Based on comments made to various outlets after the Travers, owner Will Farish and trainer Shug McGaughey seem less than warm to the idea of trying Code of Honor in the Breeders’ Cup Classic (G1) at Santa Anita. In the case of Farish, this is no surprise. Recall the similar feelings he had about his champion older horse Mineshaft in 2003, who ultimately missed the Classic at Santa Anita anyway due to a reported ankle injury.
The Code of Honor folks will obviously see how the Pennsylvania Derby plays out and then hope for Gold Cup success. A victory by Maximum Security at Parx would deal a serious setback to Code of Honor’s championship aspirations, but any other result would be favorable if he also happens to land the Gold Cup.
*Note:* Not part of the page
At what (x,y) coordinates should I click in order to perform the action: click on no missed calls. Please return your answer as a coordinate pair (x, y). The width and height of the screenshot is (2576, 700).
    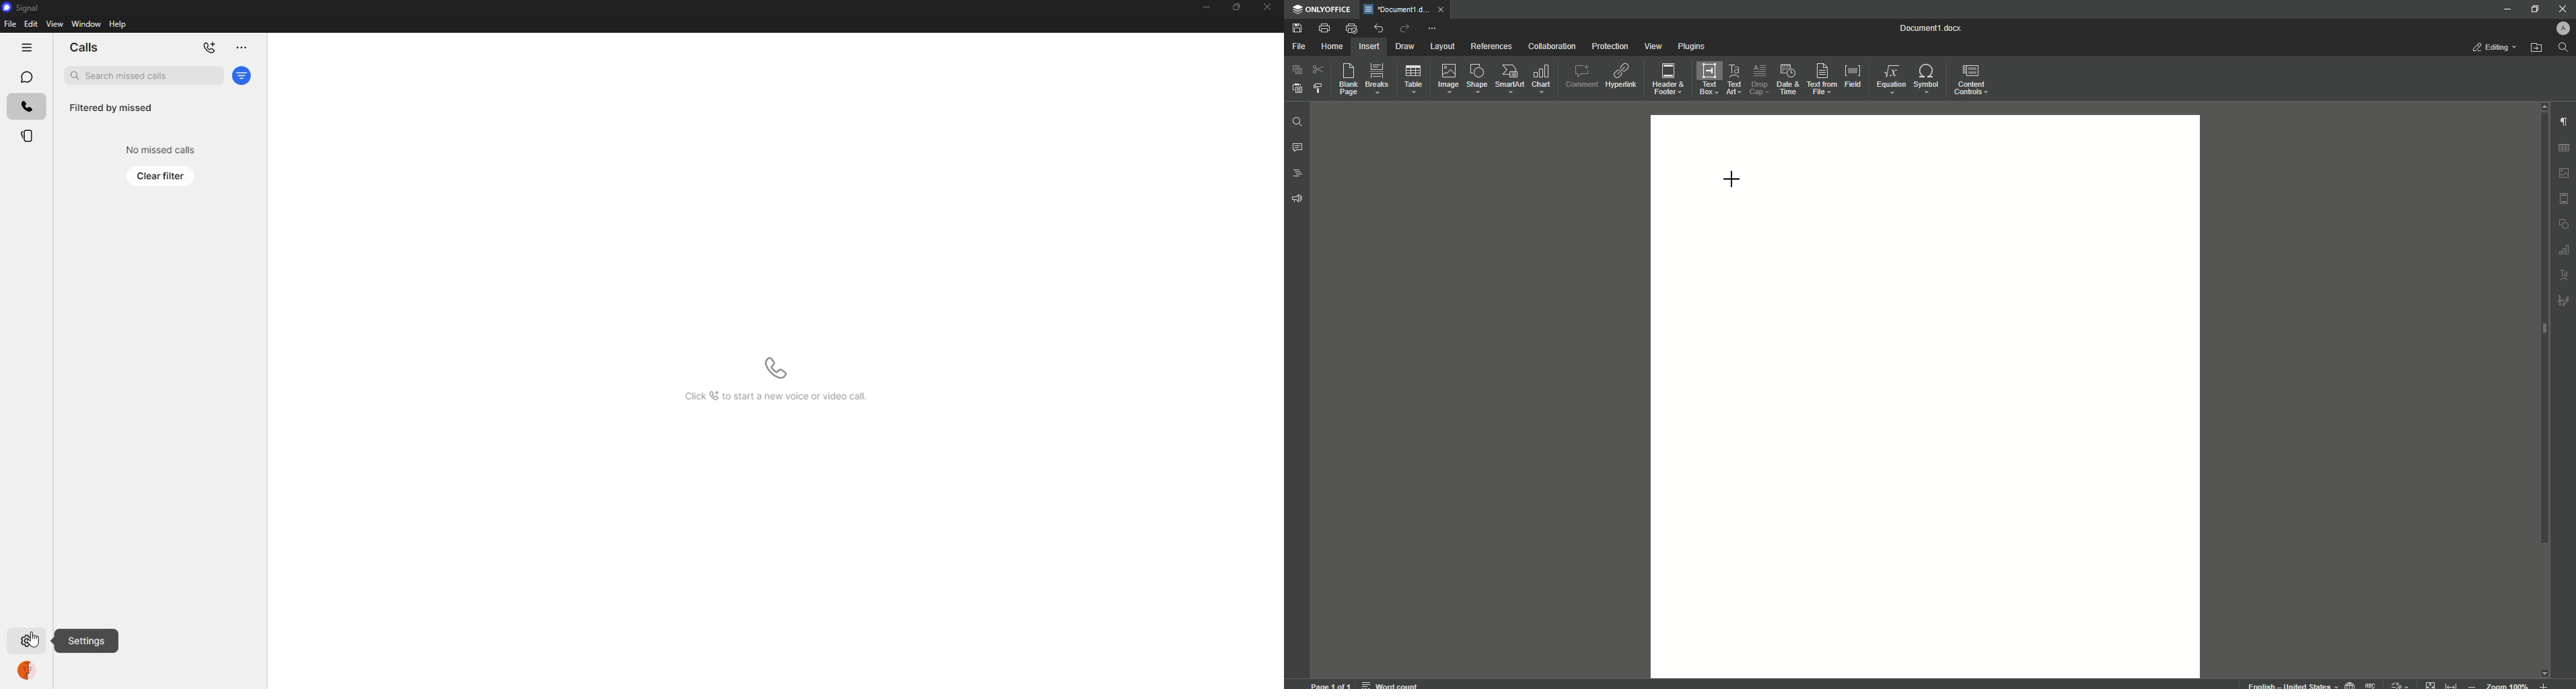
    Looking at the image, I should click on (158, 149).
Code of Honor controls his own destiny, but he also needs both a form reversal by Maximum Security and any potential resurgence from Game Winner and Omaha Beach nipped through the Breeders’ Cup. If the results of the Pennsylvania Derby prove murky and Code of Honor wins the Gold Cup, I could envision Code of Honor’s connections take their chances by not running in the Breeders’ Cup. And if the Classic results suggest he needs any sort of résumé boost to further solidify a championship claim, there’s always the option of the Cigar Mile (G1) at Aqueduct in early December.
He might have been beaten like a drum by Imperial Hint in the Alfred G. Vanderbilt (G1) last month, but Mitole was surely back on his game with a stakes-record performance in the Forego (G1) on Saturday.
The quality and depth of his 2019 record thus far easily surpasses what Imperial Hint has accomplished to date, and there’s no question Mitole would be much more deserving of the divisional championship if the ballot closed today.
However, it isn’t, and there’s still a potentially amazing Breeders’ Cup Sprint (G1) to look forward to. Not only are we talking about Mitole and Imperial Hint, but Amsterdam (G2) winner Shancelot will surely appreciate a cut back to six furlongs after getting caught late in the seven-furlong H. Allen Jerkens (G1).
This has certainly been a vintage year for sprint specialists.
As I wrote on Twitter following the Ballerina (G1) on Saturday, I sincerely wish trainer Carlos Martin good vibes with Come Dancing in the upcoming Breeders’ Cup Filly & Mare Sprint (G1) this fall.
Martin’s grandfather, Frank “Pancho” Martin, enjoyed success on the very first Breeders’ Cup day in 1984 when Outstandingly was elevated to first via disqualification in the inaugural Juvenile Fillies (G1). However, Carlos’ late father, Jose, twice endured stinging, odds-on defeats in the Sprint (1986-87) with his brilliantly fast Groovy, still one of the most capable sprinters I’ve ever watched.
Breeders’ Cups in California have not generally been kind to the Martin family. I hope that might change in a couple months.